Düşünce özgürlüğünden söz ettiniz. Komünist rejimi düşünceyi engelliyorsa, Rusların bilimsel başarılarım nasıl yorumlayabilirsiniz?
Doğrusu ben de şaştım. Ama şaşmamam gerekirdi. Japonlar da aynı şeyi yaptılar. Japonya batılaşırken, düşüncesini değil, yalnız tekniğini batılaştırdı. İkinci Dünya Savaşı’ndaki yenilgisine kadar, bütün eski inançlarını korumakta devam etmiştir; hem de modern bir cihazlanma içinde. Ruslar eski inançlarım pek korumadılar, ama yeni bir inanç yarattılar ve bu inancı, teknik alana karıştırmadan başlarının tacı yaptılar. Halkı teknik sorunlarla oyalamanın yolunu buldular.
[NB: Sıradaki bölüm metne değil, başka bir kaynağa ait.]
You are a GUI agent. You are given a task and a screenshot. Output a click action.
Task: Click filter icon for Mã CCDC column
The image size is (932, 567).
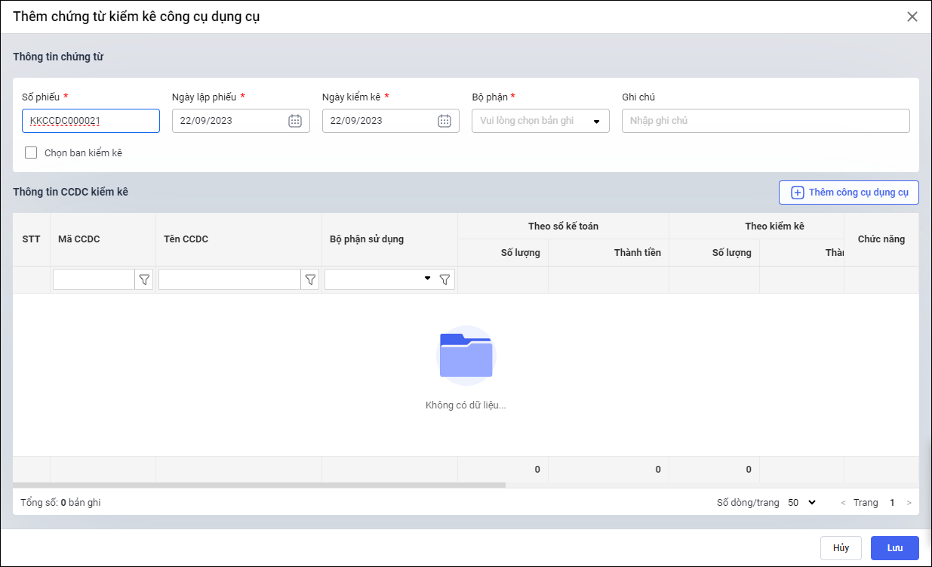point(144,279)
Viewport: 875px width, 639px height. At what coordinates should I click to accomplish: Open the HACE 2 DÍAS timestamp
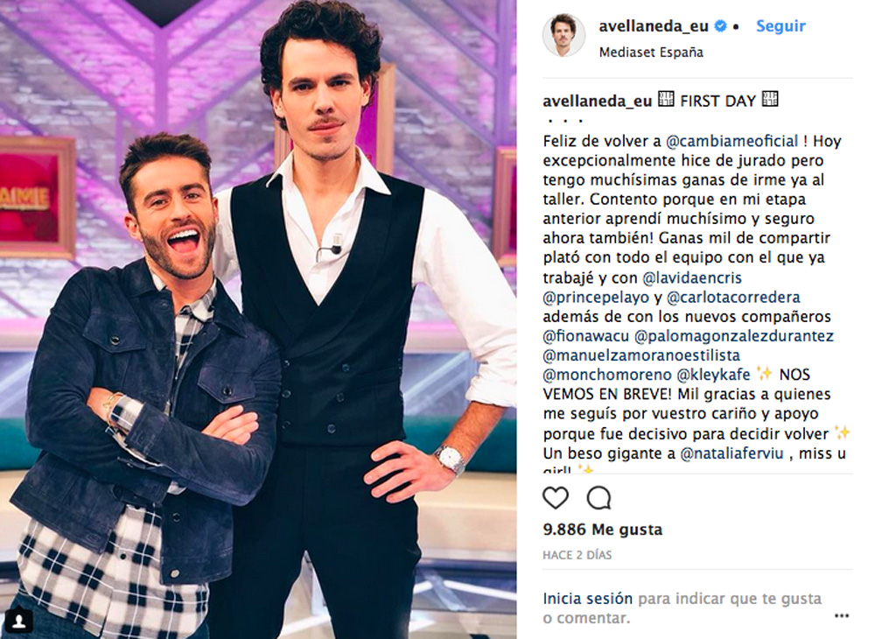[577, 555]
Komünistlerin, Rusların kaderini iyileştirdiklerine inanıyor musunuz?
Doğrusu bilmiyorum. Bugün Rusların daha mutlu olmaları mümkündür. Stalin çağında mutlu olmadıkları gerçek. İnancım odur ki orta sınıftan bir Rus, Stalin zamanında, çarlarınkinden daha az mutlu idi. Şimdi durum belki biraz daha iyidir.
Lenin’i gördünüz, ne düşünüyorsunuz?
Gerçeği söylemek gerekirse, hayal kırıklığına uğramıştım. Lenin’in büyük nitelikleri olduğunu da kabul ediyorum. İnanılmaz bir yüreklilik, bükülmez bir irade, kararlılık, bu yeni inancı yaratmak için biçilmiş kaftandı. Bu idi görevi sanki; şu şartla ki, belirli bir ölçüde yarattığı inanca kendisi de gerekli idi. Bu anlamda, dürüst bir adamdı Lenin. Ama yarattığı iman dar çevreli göründü bana. Marksizm yörüngesinin dışında başka şey düşünemeyen bir dar görüşlü idi.
Zalim mi?
Bendeki etkisi bu oldu. Stalin kadar zalim olduğunu sanmam ama, zalim yönleri vardı. Evet.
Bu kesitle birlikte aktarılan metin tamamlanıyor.